Stories Come Alive at Belmont World Film’s Family Festival This Holiday Weekend

Photo: Windstorm and the Wild Horses

Belmont World Film holds its 15th annual Family Festival, “Where Stories Come Alive,” presented by Jackson-Walnut Park School and Henry Bear’s Park from Jan. 12 to 15, at the Regent Theatre in Arlington (5 Medford Street), Studio Cinema in Belmont (376 Trapelo Road), and Brattle Theatre in Cambridge (40 Brattle Street).

Twelve programs featuring more than 30 top animated and live action children’s films from around the world—many of which are making their international or North American premieres—plus a live version of WBUR’s “Circle Round” will be presented in English and other languages with subtitles from Belgium, Canada, Columbia, Germany, Hungary, the Netherlands, Norway, Spain, Sweden, and US. 

“In a world filled with memes and emojis, these films tell rich and unusual stories that don’t rely on special effects to create a sense of wonder,” says Belmont World Film Executive Director Ellen Gitelman.

“Furthermore, in an increasingly multicultural world, parents recognize the importance of fluency in more than one language The Family Festival offers children age 3-12 and their parents, grandparents, and friends the opportunity to hear and understand multiple languages in a fun and natural way.”

Each day revolves around a different theme:

  • Saturday is devoted to aquatic adventures,
  • Sunday to the animal kingdom, and
  • Monday to the heroes in our midst in honor of Dr. Martin Luther King, Jr.

Many films are based on children’s literature, including: Zip & Zap and the Captain’s Island, based on the Spanish comic book series; Tales from the Lakeside, an animated coming-of-age film from Hungary based on a book by Judit Berg; and Hedgehog’s Home, an unusual stop-motion short film constructed completely out of felt that is based on a story by Czech writer Branko Copic.

(Word and element location data)

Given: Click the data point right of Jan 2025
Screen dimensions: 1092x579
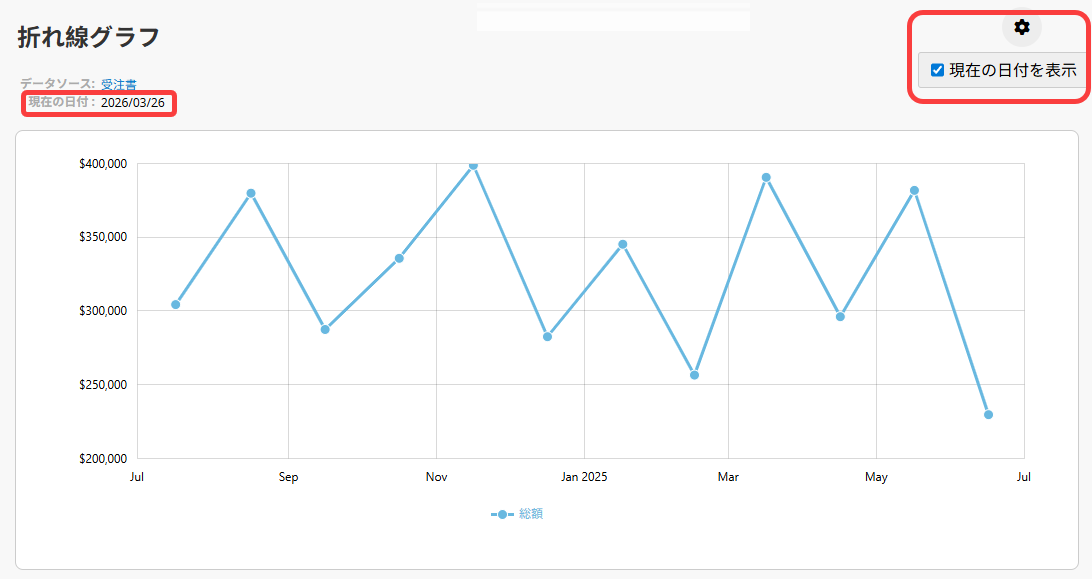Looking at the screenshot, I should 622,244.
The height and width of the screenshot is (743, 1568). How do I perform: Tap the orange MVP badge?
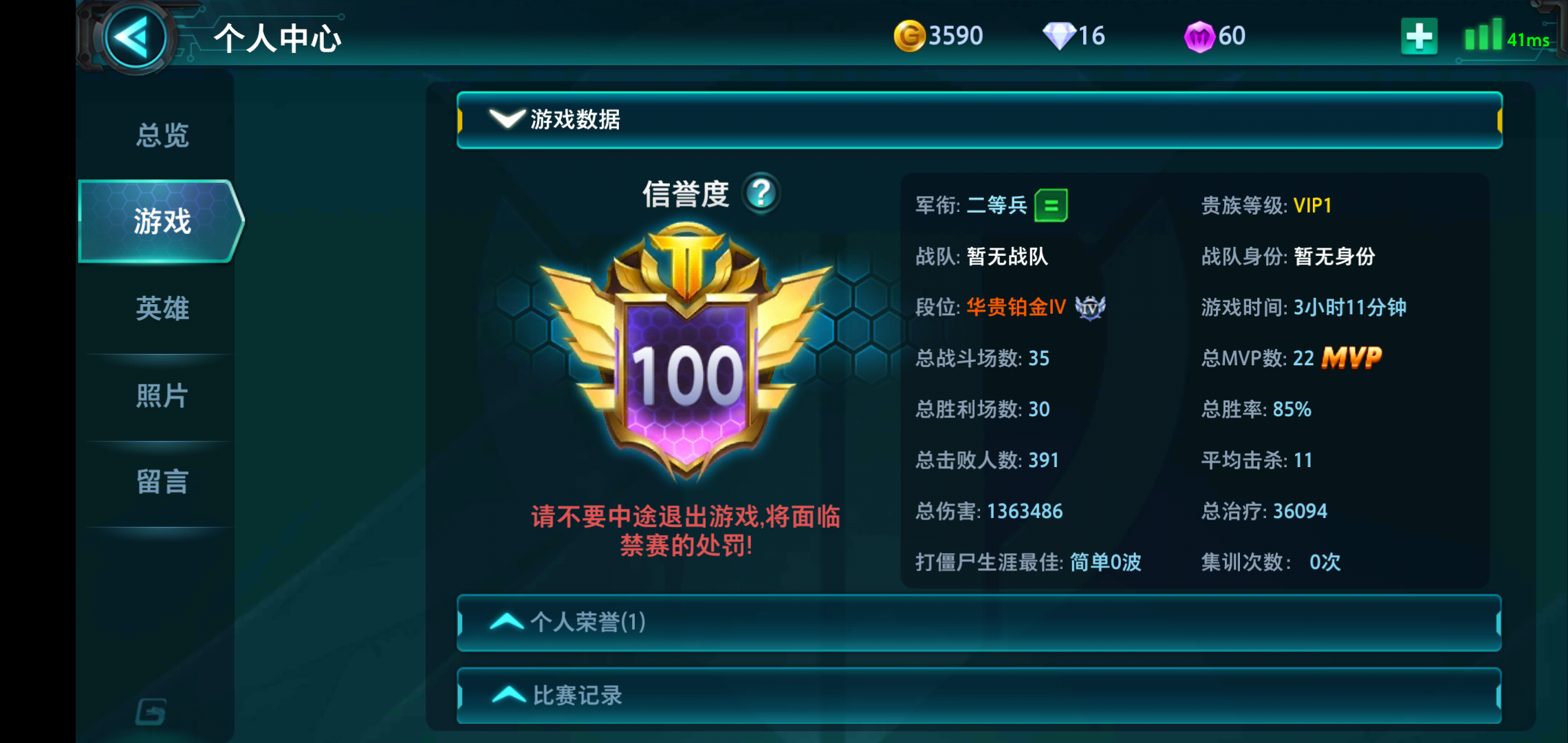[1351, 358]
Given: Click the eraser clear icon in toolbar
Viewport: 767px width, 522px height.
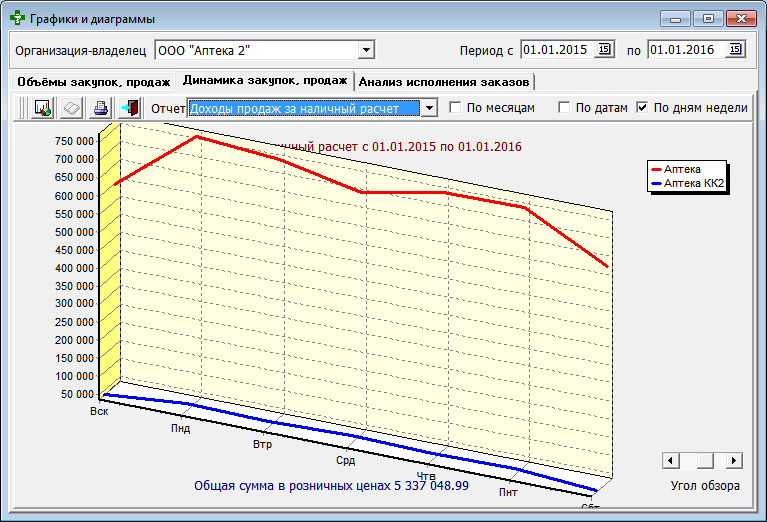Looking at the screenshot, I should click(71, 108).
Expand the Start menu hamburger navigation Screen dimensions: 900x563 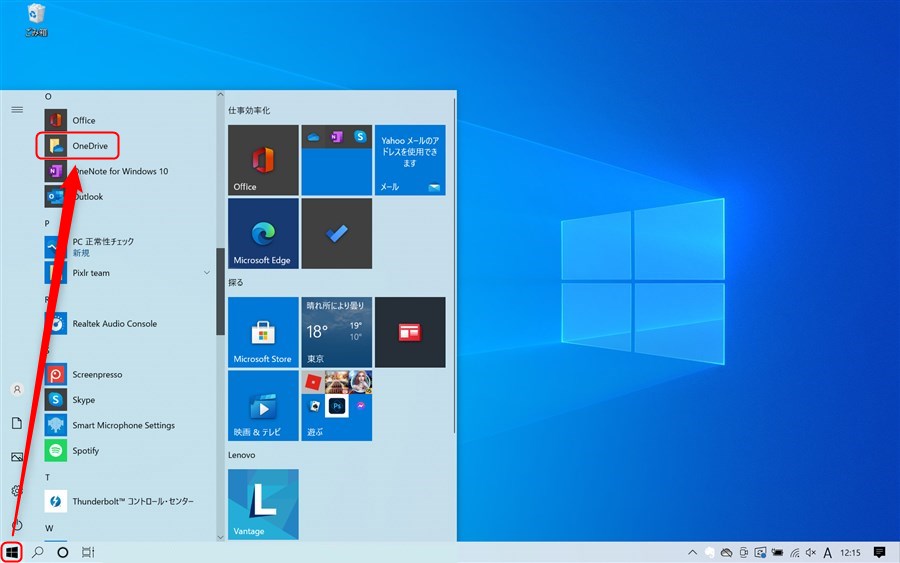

---

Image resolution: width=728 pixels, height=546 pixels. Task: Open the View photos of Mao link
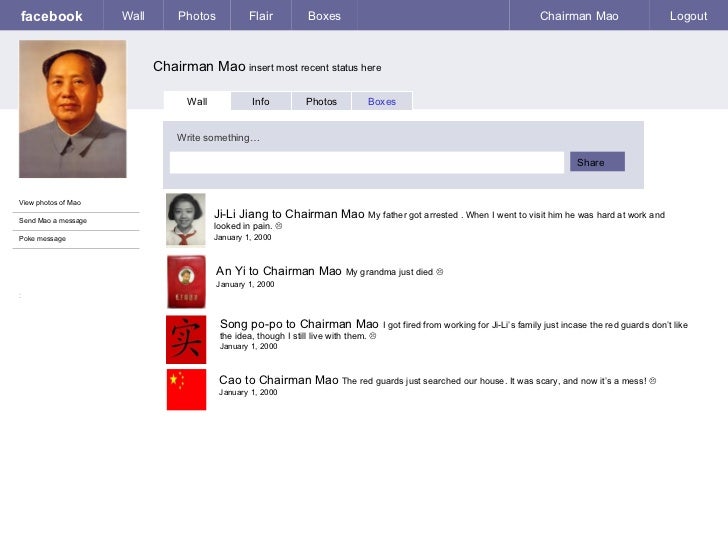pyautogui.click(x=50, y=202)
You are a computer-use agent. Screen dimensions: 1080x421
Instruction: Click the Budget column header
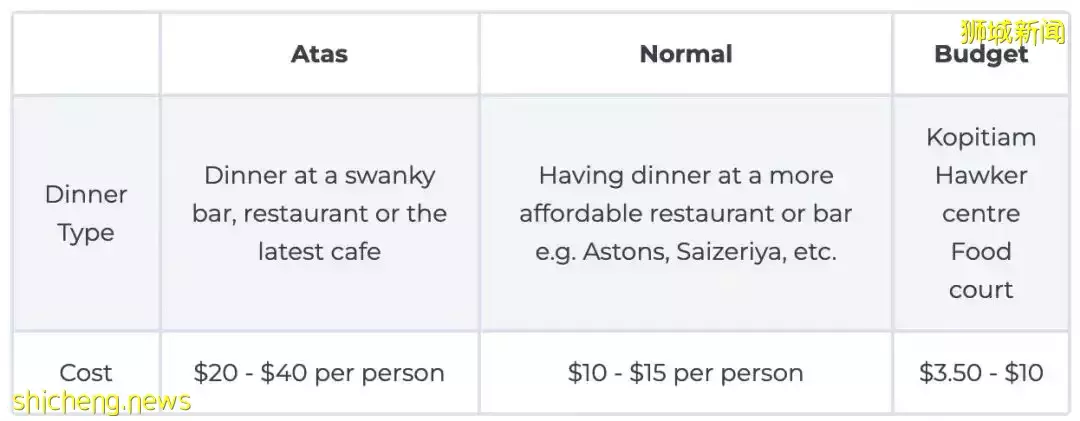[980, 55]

> _GIVEN INSTRUCTION A_
Echo the part of the festival article between "Photo: Windstorm and the" and "(40 Brattle Street).", inclusive.
> _GIVEN INSTRUCTION B_
Duplicate the records between the lines holding "The height and" and "Expand the Start", inclusive, leaving out the pictures.
The text and the records were drawn from separate sources.

> _EXPECTED OUTPUT A_
Photo: Windstorm and the Wild Horses

Belmont World Film holds its 15th annual Family Festival, “Where Stories Come Alive,” presented by Jackson-Walnut Park School and Henry Bear’s Park from Jan. 12 to 15, at the Regent Theatre in Arlington (5 Medford Street), Studio Cinema in Belmont (376 Trapelo Road), and Brattle Theatre in Cambridge (40 Brattle Street).

> _EXPECTED OUTPUT B_
The height and width of the screenshot is (743, 1568). How do I perform: Tap the orange MVP badge?
[1351, 358]
Given: Click the eraser clear icon in toolbar
Viewport: 767px width, 522px height.
Looking at the screenshot, I should click(71, 108).
Expand the Start menu hamburger navigation Screen dimensions: 900x563 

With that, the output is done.